***** Records for the exercise *****

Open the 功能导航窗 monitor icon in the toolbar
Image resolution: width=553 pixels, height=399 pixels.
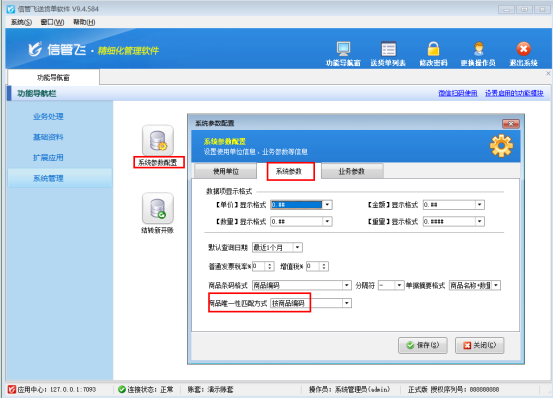coord(343,49)
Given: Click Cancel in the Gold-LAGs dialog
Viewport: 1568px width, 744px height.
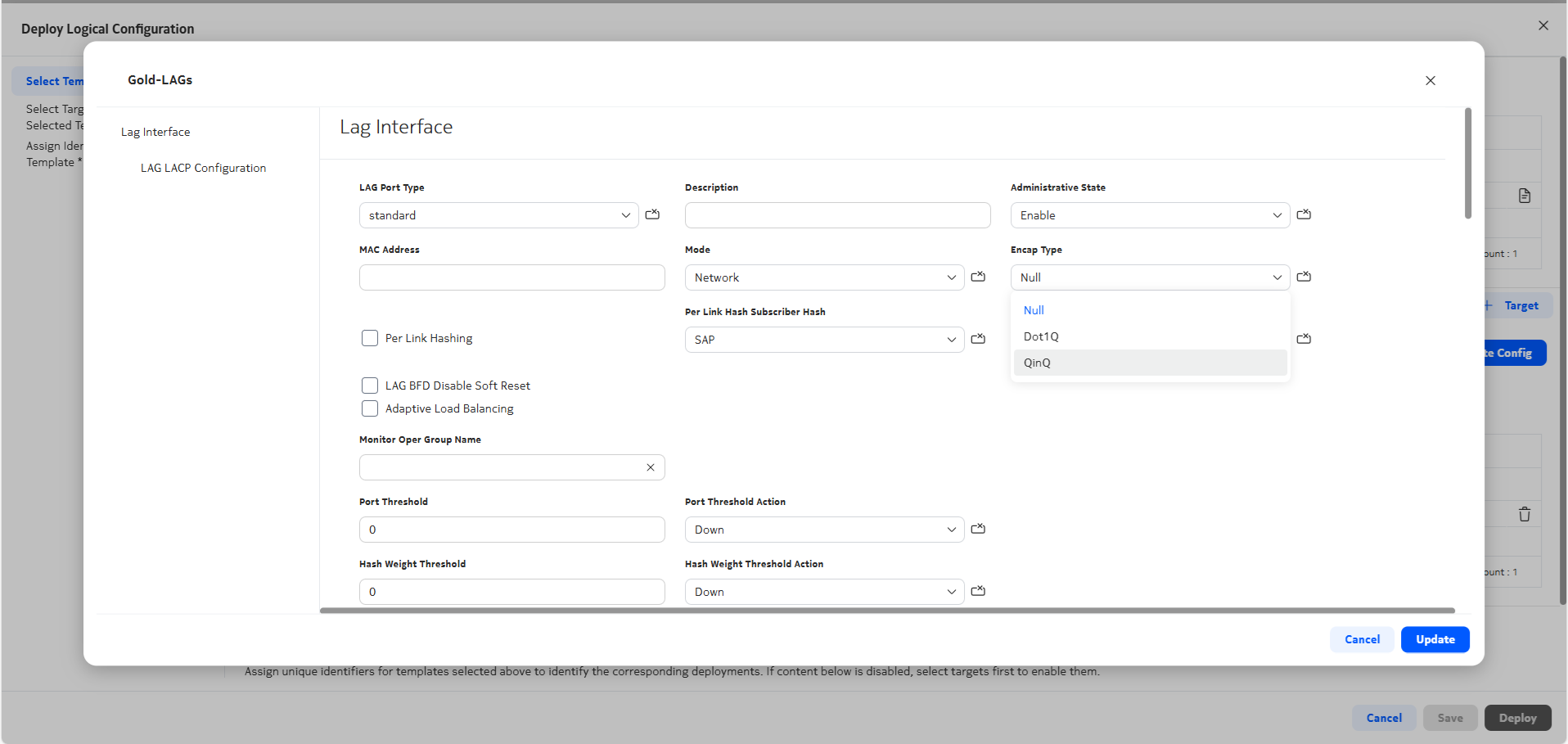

*****

- Your instructions: Except for pictures, copy the records above exactly.

- Output:
Open the 功能导航窗 monitor icon in the toolbar
Image resolution: width=553 pixels, height=399 pixels.
coord(343,49)
Given: Click Cancel in the Gold-LAGs dialog
Viewport: 1568px width, 744px height.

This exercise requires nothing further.